1

What way I could use to avoid duplicates in a list?

One way is when I will add a new item, check first if the element exists, but this make me use more code and iterate all the list to check if it exists.

Another way I could use a hashset, that if I try to add a new item, itself check if the item exists, if not, it will add the new item, if exists, then do nothing.

But I know that the hashset is less efficient, need more resources than a list, so I don't know if using a hashset to avoid duplicates it is a good use of the hashset.

There are any other alternative?

Thanks.

Álvaro García
  • 18,114
  • 30
  • 102
  • 193
  • Use `HashSet` it doesn't degrade your performance.Check this http://stackoverflow.com/questions/4558754/define-what-is-a-hashset – Praburaj Jan 05 '17 at 10:05
  • 1
    There are other alternatives but depending on the size of your items they might not be suitable. A `HashSet` is better because it removes duplicates and guarantees `O(1)` `Add` and `Contains`. But you could also add elements to the list and then use `Distinct().ToList()` using LINQ. It depends on your use case. – jorgonor Jan 05 '17 at 10:05
  • 2
    _"But I know that the hashset is less efficient"_ that's wrong. It is just not a list, so it doesn't provide access via index. Apart from that it's very efficient – Tim Schmelter Jan 05 '17 at 10:07
  • `But I know that the hashset is less efficient, need more resources than a list`. Can you provide more details for that (example)? – Tân Jan 05 '17 at 10:07
  • Generally you use more memory to get more speed or less memory but process more. so yes its good to use hashset if you want to avoid duplicates. but you are going to use more memory. that's the trade-off you cant avoid that. – M.kazem Akhgary Jan 05 '17 at 10:07
  • How big is this collection going to be?

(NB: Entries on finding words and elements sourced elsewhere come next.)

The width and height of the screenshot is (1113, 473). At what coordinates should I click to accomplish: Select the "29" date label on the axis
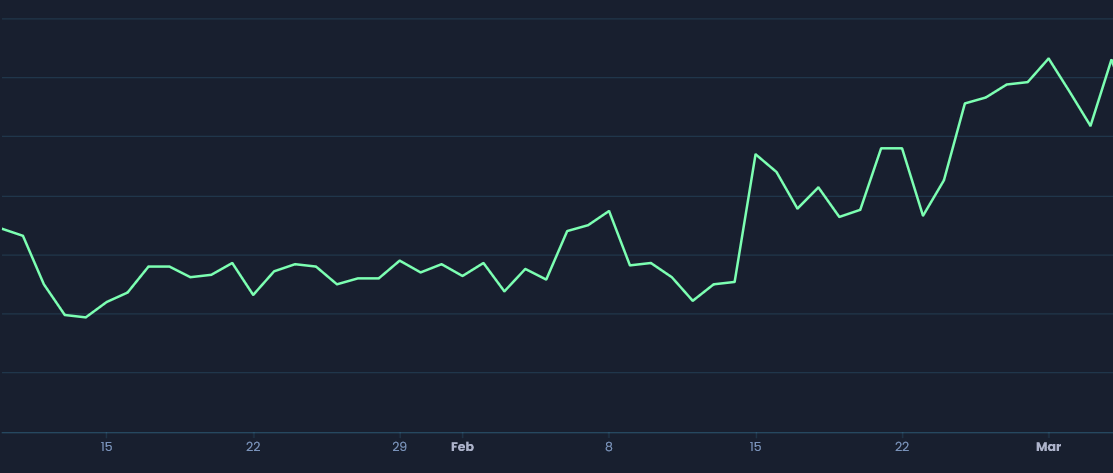tap(400, 447)
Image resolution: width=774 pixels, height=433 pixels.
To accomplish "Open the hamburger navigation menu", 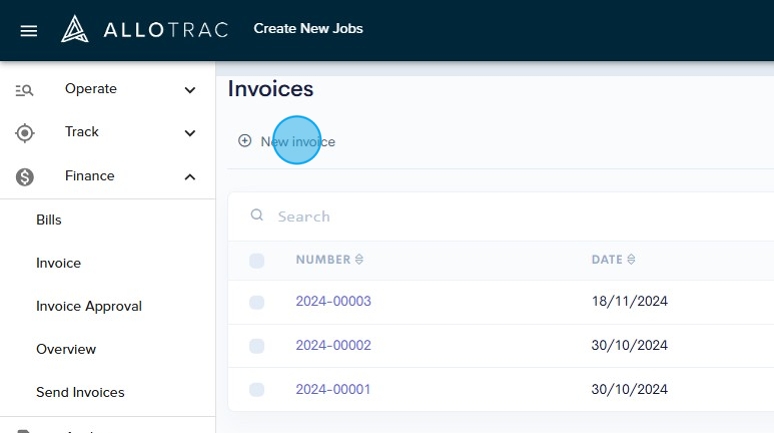I will (x=29, y=30).
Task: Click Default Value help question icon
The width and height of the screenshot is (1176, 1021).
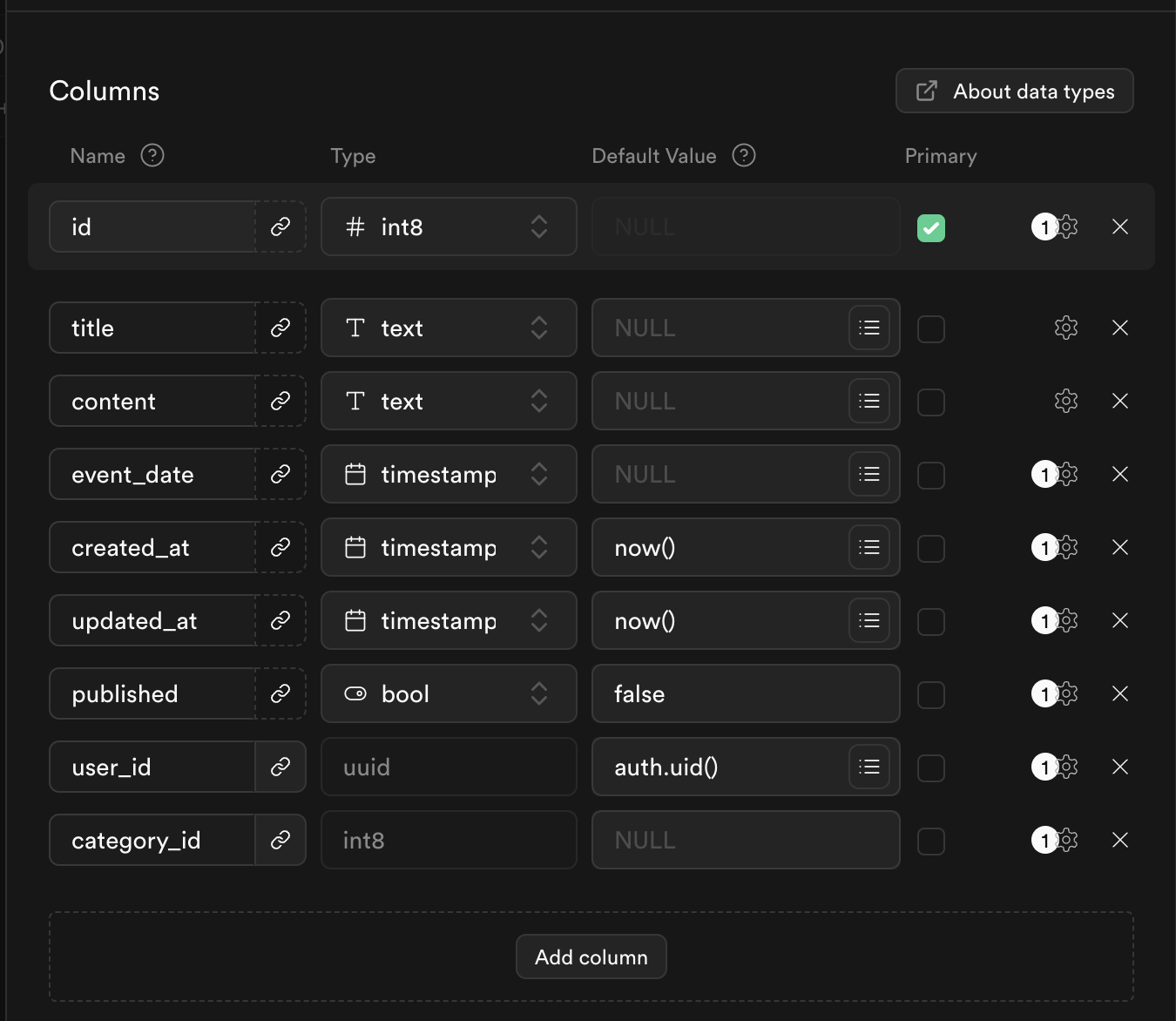Action: tap(744, 155)
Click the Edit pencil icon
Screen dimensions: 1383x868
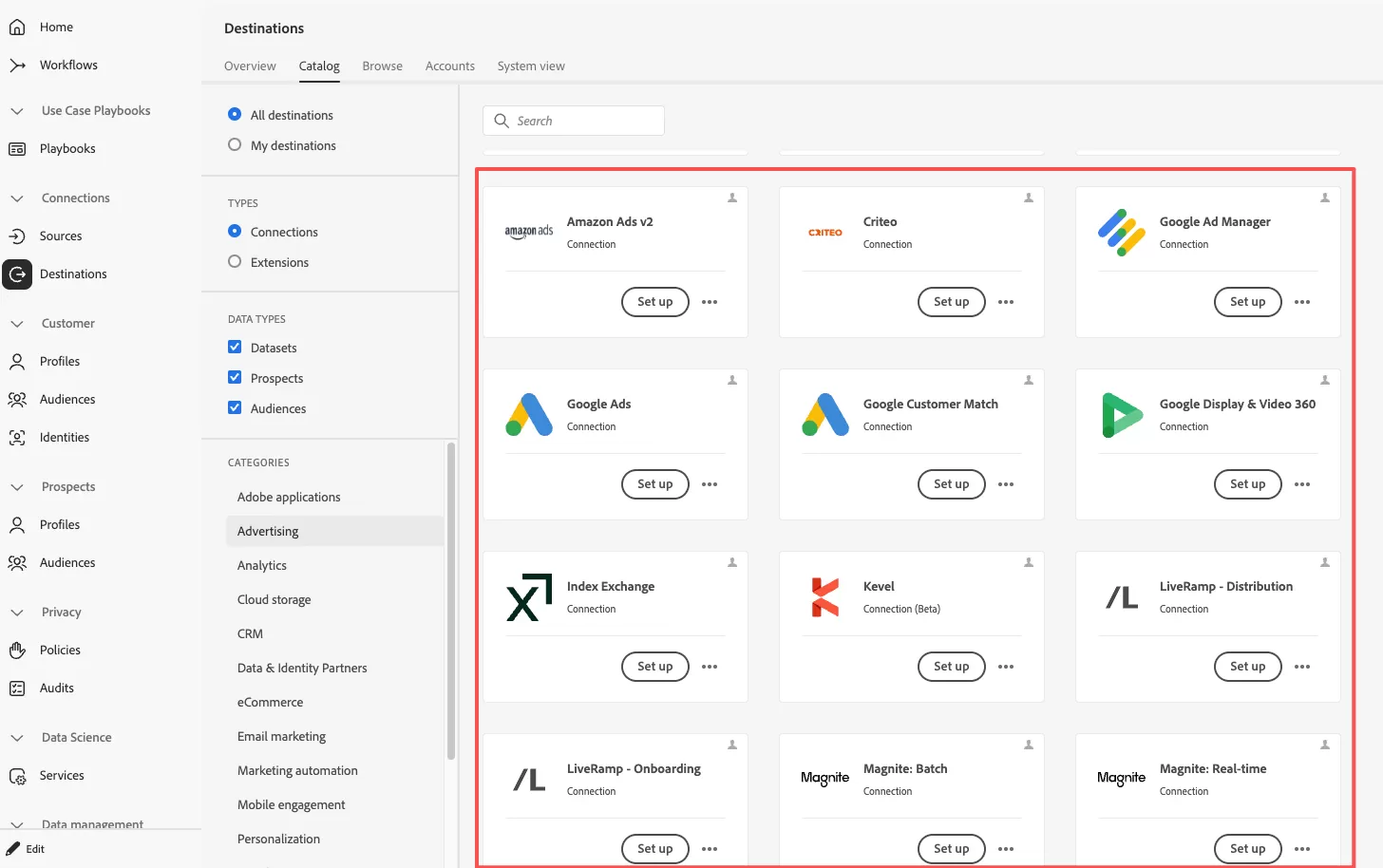point(13,849)
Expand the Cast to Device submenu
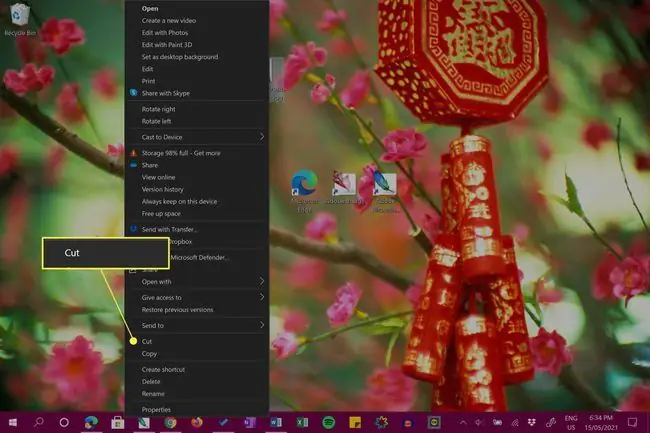Screen dimensions: 650x433 (x=197, y=137)
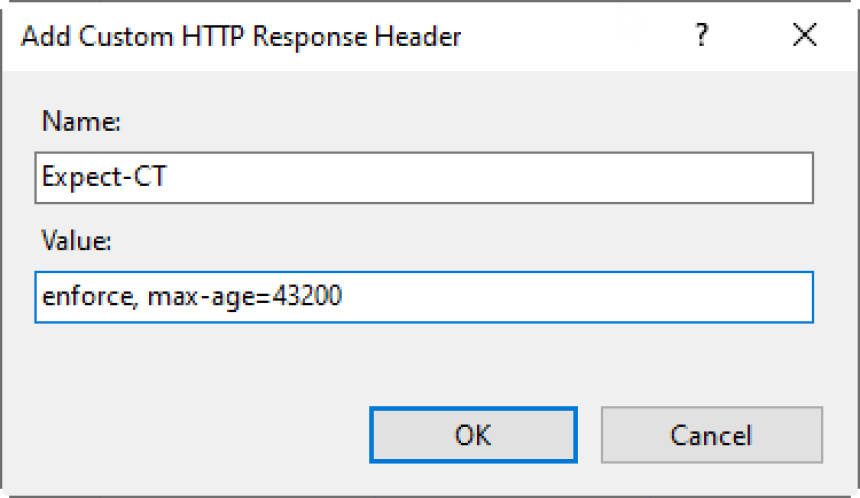Click OK to confirm the header

[472, 435]
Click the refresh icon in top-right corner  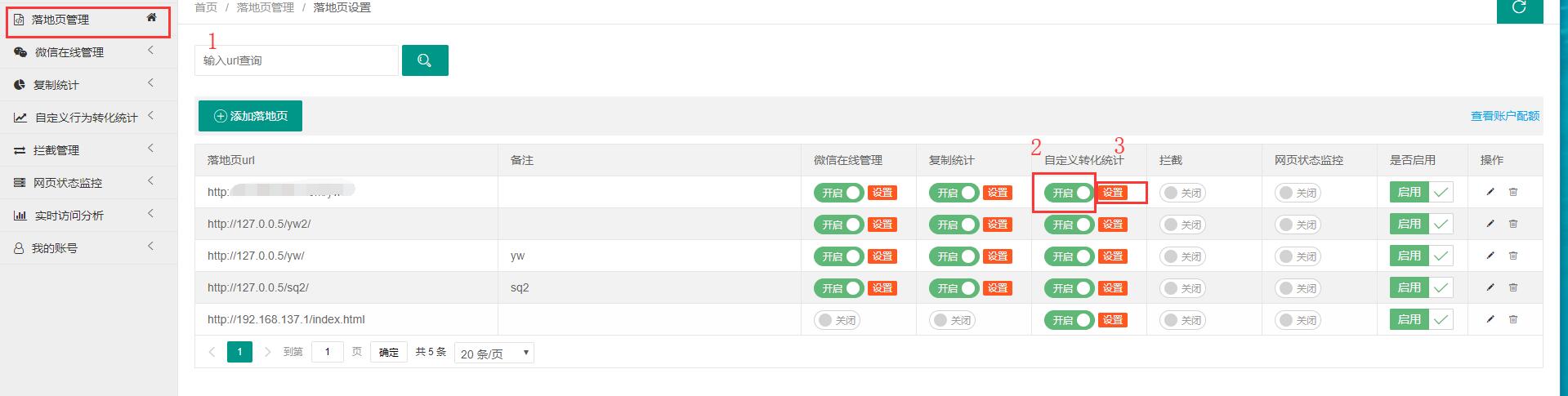[x=1519, y=8]
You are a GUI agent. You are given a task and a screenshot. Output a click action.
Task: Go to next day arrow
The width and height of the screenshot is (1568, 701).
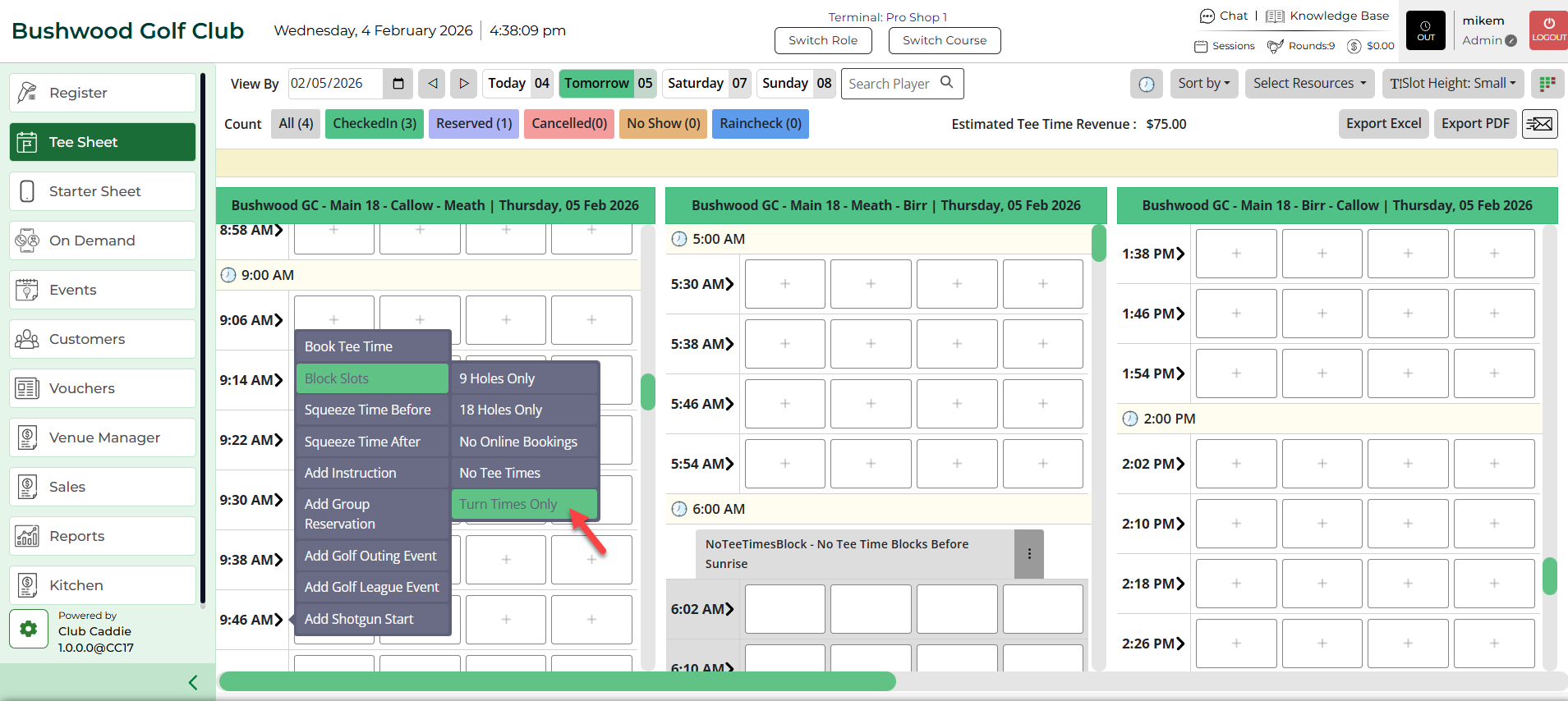point(463,84)

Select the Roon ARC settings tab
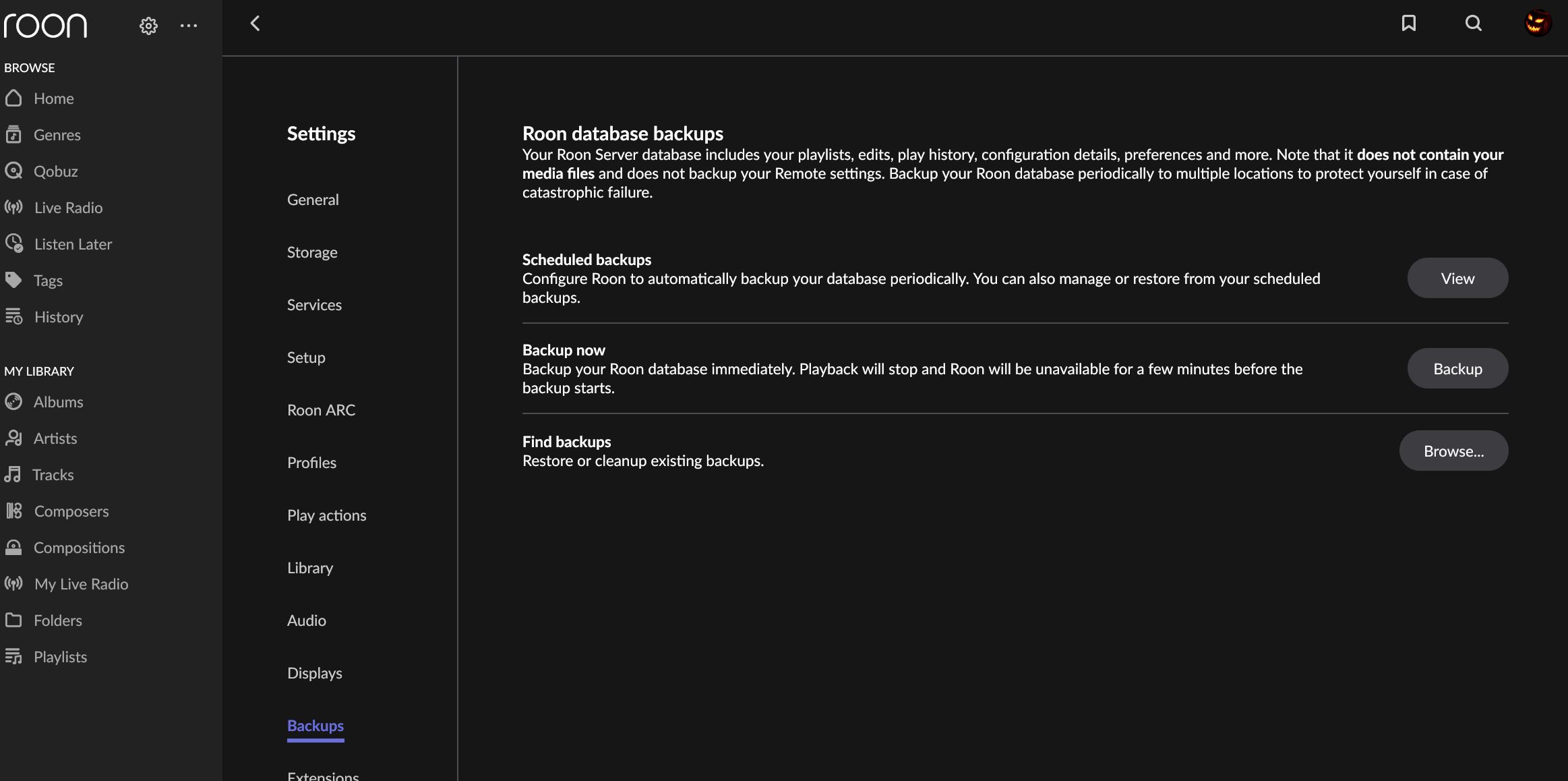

Unless you expect it to be very large then it sounds like you might be worrying about something that is not really a problem. – Equalsk Jan 05 '17 at 10:08
  • 2
    If you want an implementation of `ICollection` that does not allow duplicates, whilst still retaining an ordering, consider using `SortedSet` rather than `List`. – Rahul Hendawe Jan 05 '17 at 10:10
  • Using a HashSet will certainly be more efficient that using a list and manually removing duplicates... This is the point in creating data structure that are suited for certain scenarios, so you should use them. – Milney Jan 05 '17 at 10:22

5 Answers5

4

You can achieve this in a single line of code :-

List<long> longs = new List<long> { 1, 2, 3, 4, 3, 2, 5 };

List<long> unique = longs.Distinct().ToList();

unique will contains only 1,2,3,4,5

Anand Systematix
  • 632
  • 5
  • 15
  • 3
    So you want to do this every time an item will be added? very inefficient – Tim Schmelter Jan 05 '17 at 10:10
  • 3
    @AnandSystematix: while this might be sufficient if you have all items beforehand, it's not viable if the list will be filled on demand and this is performance critical. OP wants to avoid duplicates during add, he doesn't want to remove duplicates. – Tim Schmelter Jan 05 '17 at 10:12
  • 1
    @M.kazemAkhgary: well, what period, every 5 minutes? However, you hava an incosistent state for some time. That's not good at all. If you have luck the customer doesn't notice the bug – Tim Schmelter Jan 05 '17 at 10:14
  • 2
    I don't think this is an answer to question "how to avoid duplicates in list". Avoiding duplicates in collection and selecting unique items from collection with duplicates - different things. – Sergey Berezovskiy Jan 05 '17 at 10:14
  • Yes thanks for correcting, it will be useful if we have all items. – Anand Systematix Jan 05 '17 at 10:14
  • 1
    The only reason the OP gave for not using `HashSet` was performance, and this is much less efficient than just using a `HashSet`. It also doesn't "avoid" duplicates, as others mentioned. The implication was to have a continually unique collection, like `HashSet`. – Dave Cousineau Jan 05 '17 at 10:16
2

You cannot avoid duplicates in List. No way - there is no verification of items.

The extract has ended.